▶ **Try it**: The listing below holds a line with "LIÊN HỆ BÁO GIÁ (50, 182)" and a line with "TCVN 10304:2014 Tiêu". Reproduce those two lines exactly, plus everything between them.

· · · · ·

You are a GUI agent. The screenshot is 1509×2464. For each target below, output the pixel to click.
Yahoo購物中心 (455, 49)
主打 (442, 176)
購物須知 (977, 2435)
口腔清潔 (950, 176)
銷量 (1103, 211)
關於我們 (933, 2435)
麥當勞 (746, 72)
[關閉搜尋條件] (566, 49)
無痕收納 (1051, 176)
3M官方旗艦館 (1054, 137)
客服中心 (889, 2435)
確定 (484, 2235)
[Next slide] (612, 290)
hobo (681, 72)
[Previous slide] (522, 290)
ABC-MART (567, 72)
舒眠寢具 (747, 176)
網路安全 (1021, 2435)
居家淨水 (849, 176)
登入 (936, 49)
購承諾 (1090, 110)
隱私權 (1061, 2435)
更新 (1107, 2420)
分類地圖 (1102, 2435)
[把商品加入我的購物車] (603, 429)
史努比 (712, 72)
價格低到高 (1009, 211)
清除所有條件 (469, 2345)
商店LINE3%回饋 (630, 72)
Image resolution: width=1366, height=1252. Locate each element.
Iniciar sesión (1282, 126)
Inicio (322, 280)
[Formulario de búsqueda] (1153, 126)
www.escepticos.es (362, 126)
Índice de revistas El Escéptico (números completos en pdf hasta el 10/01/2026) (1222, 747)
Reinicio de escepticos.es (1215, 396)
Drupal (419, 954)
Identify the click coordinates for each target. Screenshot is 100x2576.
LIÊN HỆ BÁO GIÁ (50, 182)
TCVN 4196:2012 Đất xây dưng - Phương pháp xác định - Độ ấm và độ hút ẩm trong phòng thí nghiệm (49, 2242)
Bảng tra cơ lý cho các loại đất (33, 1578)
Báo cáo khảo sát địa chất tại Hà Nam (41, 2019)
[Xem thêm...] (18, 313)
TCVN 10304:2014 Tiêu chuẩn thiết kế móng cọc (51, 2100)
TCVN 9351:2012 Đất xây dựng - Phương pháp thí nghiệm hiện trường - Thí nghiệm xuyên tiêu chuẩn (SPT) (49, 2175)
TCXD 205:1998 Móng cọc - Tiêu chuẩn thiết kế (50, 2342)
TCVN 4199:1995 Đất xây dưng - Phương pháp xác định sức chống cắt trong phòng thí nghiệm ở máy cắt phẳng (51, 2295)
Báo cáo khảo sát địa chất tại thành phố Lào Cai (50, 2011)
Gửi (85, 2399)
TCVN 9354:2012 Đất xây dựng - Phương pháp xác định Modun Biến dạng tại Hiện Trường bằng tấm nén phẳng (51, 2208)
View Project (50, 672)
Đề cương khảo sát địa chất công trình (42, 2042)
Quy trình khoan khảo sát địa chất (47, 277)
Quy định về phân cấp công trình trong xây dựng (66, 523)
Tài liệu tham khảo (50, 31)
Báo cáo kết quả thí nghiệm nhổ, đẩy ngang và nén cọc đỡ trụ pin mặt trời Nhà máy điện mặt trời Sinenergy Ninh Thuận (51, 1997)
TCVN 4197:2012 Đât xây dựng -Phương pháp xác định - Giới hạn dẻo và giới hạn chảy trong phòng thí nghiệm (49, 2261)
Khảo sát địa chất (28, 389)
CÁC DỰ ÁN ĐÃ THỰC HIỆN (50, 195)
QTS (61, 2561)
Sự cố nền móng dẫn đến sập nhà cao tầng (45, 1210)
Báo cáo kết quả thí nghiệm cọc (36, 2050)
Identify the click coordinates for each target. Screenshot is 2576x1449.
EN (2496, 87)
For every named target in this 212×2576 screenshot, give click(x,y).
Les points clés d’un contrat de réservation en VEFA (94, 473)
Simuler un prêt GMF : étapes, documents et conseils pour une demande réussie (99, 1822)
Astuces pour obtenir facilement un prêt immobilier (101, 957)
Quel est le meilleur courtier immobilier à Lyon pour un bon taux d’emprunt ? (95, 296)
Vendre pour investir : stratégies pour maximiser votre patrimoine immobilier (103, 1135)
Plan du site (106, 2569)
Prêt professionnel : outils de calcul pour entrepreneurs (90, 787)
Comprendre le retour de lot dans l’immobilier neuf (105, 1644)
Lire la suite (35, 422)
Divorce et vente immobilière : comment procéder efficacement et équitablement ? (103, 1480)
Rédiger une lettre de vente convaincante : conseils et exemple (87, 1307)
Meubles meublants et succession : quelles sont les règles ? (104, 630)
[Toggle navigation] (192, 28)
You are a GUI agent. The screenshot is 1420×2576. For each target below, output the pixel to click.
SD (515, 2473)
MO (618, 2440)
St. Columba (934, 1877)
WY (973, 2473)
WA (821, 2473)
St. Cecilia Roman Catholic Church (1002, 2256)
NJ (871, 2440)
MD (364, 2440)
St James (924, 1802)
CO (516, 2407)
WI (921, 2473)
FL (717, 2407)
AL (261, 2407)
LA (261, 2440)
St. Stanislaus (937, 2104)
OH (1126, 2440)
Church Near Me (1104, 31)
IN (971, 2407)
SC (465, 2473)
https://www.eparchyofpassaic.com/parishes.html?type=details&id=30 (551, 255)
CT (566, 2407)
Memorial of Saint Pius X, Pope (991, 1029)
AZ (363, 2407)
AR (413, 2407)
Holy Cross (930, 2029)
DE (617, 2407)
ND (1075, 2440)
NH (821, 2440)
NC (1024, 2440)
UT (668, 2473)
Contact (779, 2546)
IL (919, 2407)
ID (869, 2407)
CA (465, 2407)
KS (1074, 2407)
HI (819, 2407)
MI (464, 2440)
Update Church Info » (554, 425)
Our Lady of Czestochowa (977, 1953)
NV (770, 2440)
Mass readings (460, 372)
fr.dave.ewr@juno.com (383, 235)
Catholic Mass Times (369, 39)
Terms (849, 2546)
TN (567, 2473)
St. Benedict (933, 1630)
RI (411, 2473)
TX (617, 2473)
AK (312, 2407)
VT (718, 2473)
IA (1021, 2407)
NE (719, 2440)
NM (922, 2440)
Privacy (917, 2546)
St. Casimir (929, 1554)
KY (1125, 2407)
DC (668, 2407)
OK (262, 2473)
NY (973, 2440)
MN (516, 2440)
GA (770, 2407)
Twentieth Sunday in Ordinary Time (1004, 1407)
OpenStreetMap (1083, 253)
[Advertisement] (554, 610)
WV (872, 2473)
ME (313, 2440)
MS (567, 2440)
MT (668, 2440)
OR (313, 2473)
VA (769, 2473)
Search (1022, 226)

· · · · ·

▶ **Task answer**:
LIÊN HỆ BÁO GIÁ (50, 182)
TCVN 4196:2012 Đất xây dưng - Phương pháp xác định - Độ ấm và độ hút ẩm trong phòng thí nghiệm (49, 2242)
Bảng tra cơ lý cho các loại đất (33, 1578)
Báo cáo khảo sát địa chất tại Hà Nam (41, 2019)
[Xem thêm...] (18, 313)
TCVN 10304:2014 Tiêu chuẩn thiết kế móng cọc (51, 2100)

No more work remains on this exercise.